It is best not to envision groundwater as underground lakes and streams (which only occasionally exist in caves). Instead, think of groundwater slowly seeping from one minuscule pore in the rock to another. Have you ever been to the beach and dug a hole, only to have it filled with water from the base? If so, you had reached the water table, the boundary between the unsaturated and saturated zones. Rocks and soil just beneath the land’s surface are part of the unsaturated zone, and pore spaces in them are filled with air. Once the water table is reached, then rocks and soil pore spaces are filled with water, in the saturated zone.
The water table is said to mimic topography, in that it generally lies near the surface of the ground (often tens of feet below the surface, though this can vary greatly with location).
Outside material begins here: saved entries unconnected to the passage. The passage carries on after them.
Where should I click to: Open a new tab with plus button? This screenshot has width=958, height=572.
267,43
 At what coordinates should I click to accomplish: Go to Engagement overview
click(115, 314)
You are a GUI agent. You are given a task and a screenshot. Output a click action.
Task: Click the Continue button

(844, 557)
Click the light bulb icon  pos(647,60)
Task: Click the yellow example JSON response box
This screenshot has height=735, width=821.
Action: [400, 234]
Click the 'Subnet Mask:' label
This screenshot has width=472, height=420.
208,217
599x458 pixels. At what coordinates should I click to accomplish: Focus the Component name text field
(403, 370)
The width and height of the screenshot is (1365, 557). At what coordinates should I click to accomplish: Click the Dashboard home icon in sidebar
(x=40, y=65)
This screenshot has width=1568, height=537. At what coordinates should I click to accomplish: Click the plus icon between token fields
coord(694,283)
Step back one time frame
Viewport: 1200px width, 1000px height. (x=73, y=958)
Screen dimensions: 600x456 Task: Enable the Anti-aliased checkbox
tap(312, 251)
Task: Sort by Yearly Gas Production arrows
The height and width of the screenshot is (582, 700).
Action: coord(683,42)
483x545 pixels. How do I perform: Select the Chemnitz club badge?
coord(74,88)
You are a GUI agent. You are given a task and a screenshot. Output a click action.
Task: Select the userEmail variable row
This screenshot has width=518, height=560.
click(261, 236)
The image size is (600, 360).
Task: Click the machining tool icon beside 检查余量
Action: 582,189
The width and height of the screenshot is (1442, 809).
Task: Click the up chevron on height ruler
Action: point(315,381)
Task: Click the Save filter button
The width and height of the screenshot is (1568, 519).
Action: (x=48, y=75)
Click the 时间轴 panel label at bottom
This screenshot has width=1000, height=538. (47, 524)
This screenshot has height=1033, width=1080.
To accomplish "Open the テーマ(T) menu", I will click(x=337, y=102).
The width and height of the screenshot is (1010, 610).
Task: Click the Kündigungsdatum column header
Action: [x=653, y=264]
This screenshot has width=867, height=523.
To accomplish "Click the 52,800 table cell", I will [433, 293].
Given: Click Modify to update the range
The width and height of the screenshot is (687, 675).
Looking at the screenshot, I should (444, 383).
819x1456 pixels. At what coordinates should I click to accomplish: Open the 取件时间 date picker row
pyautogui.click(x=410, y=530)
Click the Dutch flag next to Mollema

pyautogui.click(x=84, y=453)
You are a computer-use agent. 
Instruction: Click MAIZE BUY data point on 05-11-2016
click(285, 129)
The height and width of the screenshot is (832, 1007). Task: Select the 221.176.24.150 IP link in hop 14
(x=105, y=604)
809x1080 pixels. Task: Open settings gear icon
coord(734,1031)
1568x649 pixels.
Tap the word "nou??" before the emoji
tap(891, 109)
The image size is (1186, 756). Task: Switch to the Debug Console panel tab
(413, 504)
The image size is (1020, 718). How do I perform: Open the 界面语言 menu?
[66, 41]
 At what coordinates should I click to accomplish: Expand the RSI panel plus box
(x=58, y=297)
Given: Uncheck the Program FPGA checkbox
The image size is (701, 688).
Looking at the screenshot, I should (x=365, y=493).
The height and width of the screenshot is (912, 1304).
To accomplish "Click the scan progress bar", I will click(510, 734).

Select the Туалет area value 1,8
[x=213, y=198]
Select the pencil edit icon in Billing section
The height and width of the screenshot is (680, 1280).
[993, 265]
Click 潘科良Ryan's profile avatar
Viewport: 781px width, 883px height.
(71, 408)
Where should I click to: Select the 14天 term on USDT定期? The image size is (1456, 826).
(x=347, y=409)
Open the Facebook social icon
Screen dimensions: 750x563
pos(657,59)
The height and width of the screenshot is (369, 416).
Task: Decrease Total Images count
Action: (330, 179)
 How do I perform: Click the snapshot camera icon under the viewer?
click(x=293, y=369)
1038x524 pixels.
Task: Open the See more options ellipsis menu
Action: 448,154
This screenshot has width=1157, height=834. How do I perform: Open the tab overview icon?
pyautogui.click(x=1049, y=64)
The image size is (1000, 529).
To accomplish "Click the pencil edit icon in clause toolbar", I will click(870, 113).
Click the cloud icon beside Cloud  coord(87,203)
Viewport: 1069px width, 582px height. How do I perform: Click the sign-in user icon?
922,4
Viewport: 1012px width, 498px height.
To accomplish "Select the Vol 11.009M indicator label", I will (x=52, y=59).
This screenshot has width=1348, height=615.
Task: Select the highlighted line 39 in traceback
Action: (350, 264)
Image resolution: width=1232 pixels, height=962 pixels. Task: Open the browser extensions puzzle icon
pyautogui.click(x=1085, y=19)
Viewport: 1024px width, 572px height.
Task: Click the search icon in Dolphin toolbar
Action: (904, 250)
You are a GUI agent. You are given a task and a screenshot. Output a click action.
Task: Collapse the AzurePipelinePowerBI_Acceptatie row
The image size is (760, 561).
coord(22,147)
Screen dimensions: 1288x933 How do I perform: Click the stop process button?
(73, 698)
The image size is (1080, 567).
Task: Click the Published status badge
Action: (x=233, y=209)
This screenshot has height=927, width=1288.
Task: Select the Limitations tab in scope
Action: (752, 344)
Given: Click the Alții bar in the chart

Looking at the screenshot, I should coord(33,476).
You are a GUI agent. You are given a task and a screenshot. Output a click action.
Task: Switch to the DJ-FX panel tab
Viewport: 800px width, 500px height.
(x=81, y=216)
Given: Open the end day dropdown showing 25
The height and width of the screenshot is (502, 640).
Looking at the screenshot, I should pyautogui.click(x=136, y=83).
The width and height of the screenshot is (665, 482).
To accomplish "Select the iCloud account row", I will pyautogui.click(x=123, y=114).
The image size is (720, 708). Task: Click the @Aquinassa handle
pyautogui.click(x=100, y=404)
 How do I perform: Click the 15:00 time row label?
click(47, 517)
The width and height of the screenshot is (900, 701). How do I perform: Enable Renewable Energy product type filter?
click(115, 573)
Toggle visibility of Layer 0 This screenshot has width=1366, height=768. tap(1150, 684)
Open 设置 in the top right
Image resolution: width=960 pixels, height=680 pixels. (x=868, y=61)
The water table rises with hills and sinks with valleys, often discharging into streams. The water table receives additional inputs as rainfall infiltrates into the ground, called recharge. Its position is dynamic – during droughts the water table will lower and during wet times, it rises.
Two important properties of groundwater that influence its availability and movement are porosity and permeability. Porosity refers to the open or void space within the rock. It is expressed as a percentage of the volume of open space compared to the total rock volume. Porosity will vary with rock type. Many rocks with tight interlocking crystals (such as igneous and metamorphic rocks) will have low porosity since they lack open space. Sedimentary rocks composed of well-sorted sediment tend to have high porosity because of the abundant spaces between the grains that make them up. To imagine this, envision a room filled from floor to ceiling with basketballs (similar to a rock composed completely of sand grains). Now add water to the room. The room will be able to hold a good deal of water since the basketballs don’t pack tightly due to their shape. That would be an example of high porosity.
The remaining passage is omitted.